Brondocument
--------------------

4.1 Tegen de in het vonnis onder 1 vastgestelde feiten zijn de grieven 1 tot en met 5 gericht.
4.2 Partijen zijn het er over eens dat de aanvankelijk overeengekomen ontbindingsvergoeding ad f 25.000,-- bruto, welke de kantonrechter bij beschikking van 21 mei 1997 (productie 10 bij conclusie van eis) ook heeft opgelegd, door partijen op 20 mei 1997 is gewijzigd in f 45.500,-- bruto, zoals nadien vastgelegd in de akte van 26 mei 1997 (productie 11 bij conclusie van eis). Grief 1 is dus terecht voorgesteld.

--------------------

Aangeleverd materiaal
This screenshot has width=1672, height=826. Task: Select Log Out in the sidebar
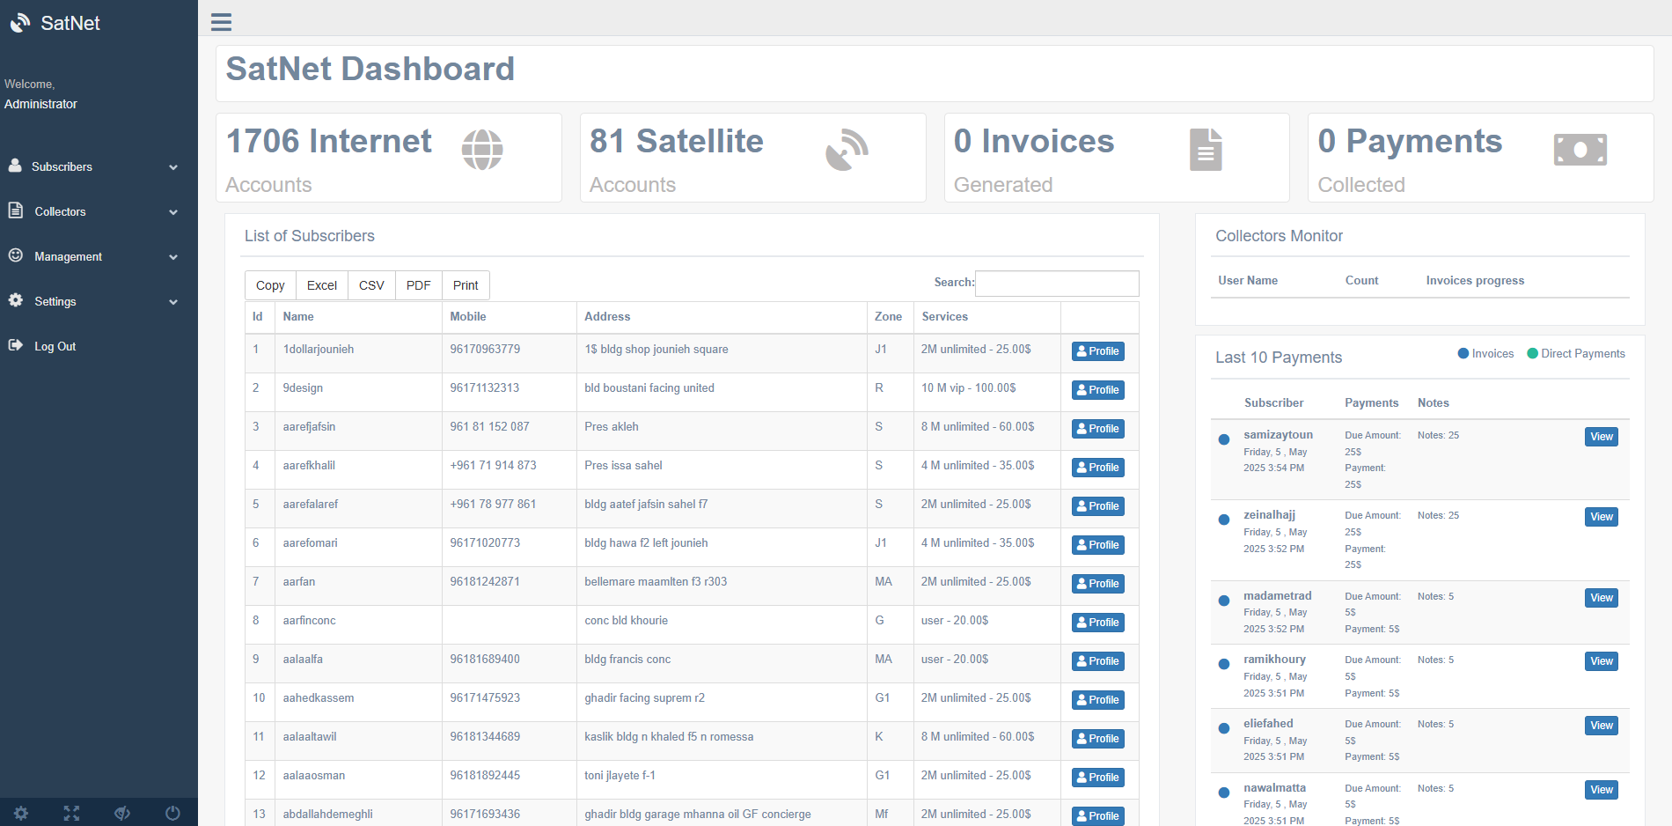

--------------------

De opgave
Druk het gedeelte van het brondocument af dat begint bij "4.1 Tegen de" en eindigt bij "dus terecht voorgesteld.", zonder er iets aan te veranderen.

Antwoord op opgave
4.1 Tegen de in het vonnis onder 1 vastgestelde feiten zijn de grieven 1 tot en met 5 gericht.
4.2 Partijen zijn het er over eens dat de aanvankelijk overeengekomen ontbindingsvergoeding ad f 25.000,-- bruto, welke de kantonrechter bij beschikking van 21 mei 1997 (productie 10 bij conclusie van eis) ook heeft opgelegd, door partijen op 20 mei 1997 is gewijzigd in f 45.500,-- bruto, zoals nadien vastgelegd in de akte van 26 mei 1997 (productie 11 bij conclusie van eis). Grief 1 is dus terecht voorgesteld.